現に第1次世界大戦後のドイツ、オーストリア、ハンガリーなどや、1980年代の中南米諸国では戦争や対外債務をきっかけに通貨の信認が失われハイパーインフレになった。23年のドイツでは物価は平時の1兆倍に急上昇した。戦争で物資の供給不足が起きたからという理由では説明がつかない。供給体制が破壊されたとしても物資の供給が1兆分の1になったはずはないからである。
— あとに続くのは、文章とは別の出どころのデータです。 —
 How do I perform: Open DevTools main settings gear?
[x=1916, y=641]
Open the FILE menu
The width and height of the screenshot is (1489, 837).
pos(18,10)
ドイツのハイパーインフレは明らかに通貨に対する国民の信認が失われたことで起きた。
同じような信認喪失は今すぐに日本では起きないかもしれないが、子供や孫の世代まで債務膨張を放置すれば起こらないとは限らない。
◎心配なのは「ハイパーインフレ」?
「財政破綻」の心配をしていたはずが、いつの間にか「ハイパーインフレ」の話にすり替わっている。日本国債の債務不履行に関しては、政府・日銀がそれを望まない前提で言えばゼロリスクだ。なので「財政破綻」のストーリーを説得力のある形で紡ぐのは難しい。その代わりによく登場するのが「ハイパーインフレ」だ。
「ハイパーインフレ」を実質的な「財政破綻」と見ることはできるが、だったら最初から「ハイパーインフレ」の危うさを語ればいい。
「MMT」はインフレを財政支出の制約要件とするので「ハイパーインフレ」を容認しない。今回のような書き方だと「ハイパーインフレでも問題ないという極論を展開するのがMMT」と誤解する人が出てきてしまう。
筆者は意図的にそうしているのかもしれないが…。